*Task prompt*.
Copy out the lines below that hold the word "type".

Source records
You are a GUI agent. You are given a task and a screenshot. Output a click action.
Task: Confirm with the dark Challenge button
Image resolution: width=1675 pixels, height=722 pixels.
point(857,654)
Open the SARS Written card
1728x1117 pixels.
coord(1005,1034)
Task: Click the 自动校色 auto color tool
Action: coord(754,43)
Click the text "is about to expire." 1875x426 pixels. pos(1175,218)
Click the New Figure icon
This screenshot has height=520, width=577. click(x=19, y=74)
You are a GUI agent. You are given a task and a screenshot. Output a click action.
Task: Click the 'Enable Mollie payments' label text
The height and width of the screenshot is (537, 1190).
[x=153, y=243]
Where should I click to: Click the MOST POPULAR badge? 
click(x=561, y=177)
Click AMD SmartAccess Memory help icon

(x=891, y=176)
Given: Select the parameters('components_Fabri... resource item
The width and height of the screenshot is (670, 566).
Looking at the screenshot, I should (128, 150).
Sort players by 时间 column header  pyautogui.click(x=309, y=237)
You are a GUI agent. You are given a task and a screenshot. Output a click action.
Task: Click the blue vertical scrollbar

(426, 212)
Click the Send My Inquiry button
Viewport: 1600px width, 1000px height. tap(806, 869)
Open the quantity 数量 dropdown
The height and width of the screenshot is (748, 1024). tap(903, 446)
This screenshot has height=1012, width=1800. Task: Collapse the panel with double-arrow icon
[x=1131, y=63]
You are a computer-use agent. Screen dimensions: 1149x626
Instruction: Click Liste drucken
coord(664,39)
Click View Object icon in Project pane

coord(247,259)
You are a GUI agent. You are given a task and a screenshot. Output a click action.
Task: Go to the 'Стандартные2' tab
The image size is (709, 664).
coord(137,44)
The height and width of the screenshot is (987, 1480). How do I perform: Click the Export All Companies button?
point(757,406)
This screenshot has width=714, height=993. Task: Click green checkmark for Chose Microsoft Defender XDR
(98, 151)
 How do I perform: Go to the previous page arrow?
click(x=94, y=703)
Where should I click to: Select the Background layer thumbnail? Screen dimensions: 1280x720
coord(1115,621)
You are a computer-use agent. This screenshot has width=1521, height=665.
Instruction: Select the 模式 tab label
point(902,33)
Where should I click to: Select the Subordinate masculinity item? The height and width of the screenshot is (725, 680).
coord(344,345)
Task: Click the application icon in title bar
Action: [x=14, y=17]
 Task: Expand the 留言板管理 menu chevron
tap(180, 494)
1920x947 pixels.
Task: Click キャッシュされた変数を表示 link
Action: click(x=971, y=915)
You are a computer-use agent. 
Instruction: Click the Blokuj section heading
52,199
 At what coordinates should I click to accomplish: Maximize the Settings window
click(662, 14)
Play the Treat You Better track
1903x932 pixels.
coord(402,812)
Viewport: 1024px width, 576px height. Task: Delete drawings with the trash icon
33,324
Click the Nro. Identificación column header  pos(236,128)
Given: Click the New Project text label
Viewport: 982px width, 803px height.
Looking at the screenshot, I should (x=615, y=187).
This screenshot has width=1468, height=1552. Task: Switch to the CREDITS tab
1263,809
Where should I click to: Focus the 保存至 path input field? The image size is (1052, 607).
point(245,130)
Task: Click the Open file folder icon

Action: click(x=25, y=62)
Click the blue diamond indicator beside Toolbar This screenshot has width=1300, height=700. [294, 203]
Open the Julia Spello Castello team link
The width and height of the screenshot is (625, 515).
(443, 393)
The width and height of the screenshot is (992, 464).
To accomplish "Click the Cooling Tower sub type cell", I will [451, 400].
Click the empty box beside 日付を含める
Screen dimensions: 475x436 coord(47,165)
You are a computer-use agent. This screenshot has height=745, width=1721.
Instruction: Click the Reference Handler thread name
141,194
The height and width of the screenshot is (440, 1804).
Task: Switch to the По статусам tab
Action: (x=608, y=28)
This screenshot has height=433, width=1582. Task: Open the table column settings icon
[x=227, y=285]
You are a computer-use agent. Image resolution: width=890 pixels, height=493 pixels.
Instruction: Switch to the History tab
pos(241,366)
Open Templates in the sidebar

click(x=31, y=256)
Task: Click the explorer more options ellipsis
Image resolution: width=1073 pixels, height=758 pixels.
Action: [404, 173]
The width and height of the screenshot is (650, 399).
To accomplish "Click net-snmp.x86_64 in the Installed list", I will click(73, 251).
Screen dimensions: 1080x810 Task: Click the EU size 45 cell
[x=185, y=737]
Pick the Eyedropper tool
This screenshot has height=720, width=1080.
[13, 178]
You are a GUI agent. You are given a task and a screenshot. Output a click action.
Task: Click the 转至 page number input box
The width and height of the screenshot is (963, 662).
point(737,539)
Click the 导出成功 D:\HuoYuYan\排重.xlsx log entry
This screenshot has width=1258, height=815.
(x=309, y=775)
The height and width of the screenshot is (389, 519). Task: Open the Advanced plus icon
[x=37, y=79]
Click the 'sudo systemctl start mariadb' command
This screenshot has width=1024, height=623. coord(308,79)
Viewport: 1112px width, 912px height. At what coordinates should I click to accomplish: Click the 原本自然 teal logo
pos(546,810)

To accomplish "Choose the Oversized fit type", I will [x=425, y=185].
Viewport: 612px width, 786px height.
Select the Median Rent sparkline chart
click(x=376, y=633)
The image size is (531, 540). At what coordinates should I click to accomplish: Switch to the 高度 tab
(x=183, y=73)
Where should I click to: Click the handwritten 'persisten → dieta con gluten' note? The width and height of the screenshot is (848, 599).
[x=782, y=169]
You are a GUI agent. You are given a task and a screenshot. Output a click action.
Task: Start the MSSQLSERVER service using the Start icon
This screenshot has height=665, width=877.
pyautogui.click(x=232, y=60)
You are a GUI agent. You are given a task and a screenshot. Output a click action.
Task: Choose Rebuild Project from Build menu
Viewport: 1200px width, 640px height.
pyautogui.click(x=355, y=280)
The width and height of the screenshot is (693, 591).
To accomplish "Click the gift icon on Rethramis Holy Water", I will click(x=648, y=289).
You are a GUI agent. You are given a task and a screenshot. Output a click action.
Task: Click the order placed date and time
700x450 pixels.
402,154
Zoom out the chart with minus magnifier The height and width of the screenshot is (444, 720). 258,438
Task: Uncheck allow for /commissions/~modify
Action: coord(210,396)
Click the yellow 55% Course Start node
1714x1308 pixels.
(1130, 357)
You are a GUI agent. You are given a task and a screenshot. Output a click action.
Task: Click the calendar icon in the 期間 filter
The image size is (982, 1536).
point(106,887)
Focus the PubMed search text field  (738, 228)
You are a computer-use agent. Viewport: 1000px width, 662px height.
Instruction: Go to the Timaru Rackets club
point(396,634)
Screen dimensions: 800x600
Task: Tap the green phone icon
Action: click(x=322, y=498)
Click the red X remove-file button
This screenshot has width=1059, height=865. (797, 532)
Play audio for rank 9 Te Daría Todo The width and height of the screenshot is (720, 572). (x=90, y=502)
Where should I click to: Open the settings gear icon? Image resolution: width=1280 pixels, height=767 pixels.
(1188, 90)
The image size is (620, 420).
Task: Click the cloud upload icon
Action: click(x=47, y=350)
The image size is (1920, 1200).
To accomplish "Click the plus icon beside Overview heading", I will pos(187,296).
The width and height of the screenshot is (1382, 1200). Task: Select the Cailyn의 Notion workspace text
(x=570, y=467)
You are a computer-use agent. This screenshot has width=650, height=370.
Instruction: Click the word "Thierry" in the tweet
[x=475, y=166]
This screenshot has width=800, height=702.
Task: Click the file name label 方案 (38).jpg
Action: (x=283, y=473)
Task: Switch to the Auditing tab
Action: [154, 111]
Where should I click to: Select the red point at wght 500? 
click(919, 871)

*Written answer*.
To accomplish "Click the Cooling Tower sub type cell", I will [451, 400].
To accomplish "Choose the Oversized fit type", I will [x=425, y=185].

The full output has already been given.